In just over a month, a new class of college freshman will start a new chapter of their lives. For many, this will be the first real opportunity to live away from home, and adult expectations will likely be thrust upon them. This includes the responsibility of making good decisions about sex and consent.
On some college campuses, administrators have even gone so far as to require new students to take classes on consent. This post will highlight one school’s efforts and answer the question of whether other schools should follow. To that end, colleges and student groups have initiated discussions and distributed literature about the signs of and importance of mutual consent.

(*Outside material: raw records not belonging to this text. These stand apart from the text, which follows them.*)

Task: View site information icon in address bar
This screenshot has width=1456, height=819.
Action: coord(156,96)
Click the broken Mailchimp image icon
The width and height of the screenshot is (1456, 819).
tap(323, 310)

Incoming students at the University of Southern California (USC) must complete an online course as part of the school’s Title IX training before registering for classes. The course covers different, yet protective ways, to ask a person if they are interested in having sex. More importantly, it teaches students how to recognize signs of consent if verbal consent is not given. It also details physical cues of non-consent, such as a person crossing their arms or legs, not responding to verbal questions.
So while administrators have good intentions with these classes, should they actually be required? Some students may not be comfortable taking them; especially if they are asked to be detailed about their sexual histories. After all, some may be just learning about themselves and may not feel like it is appropriate to condition enrollment on taking such a class. (USC has since retracted this requirement).
Nevertheless, the question of consent is important enough that such classes, while uncomfortable, may be helpful in avoiding potential criminal charges or school discipline.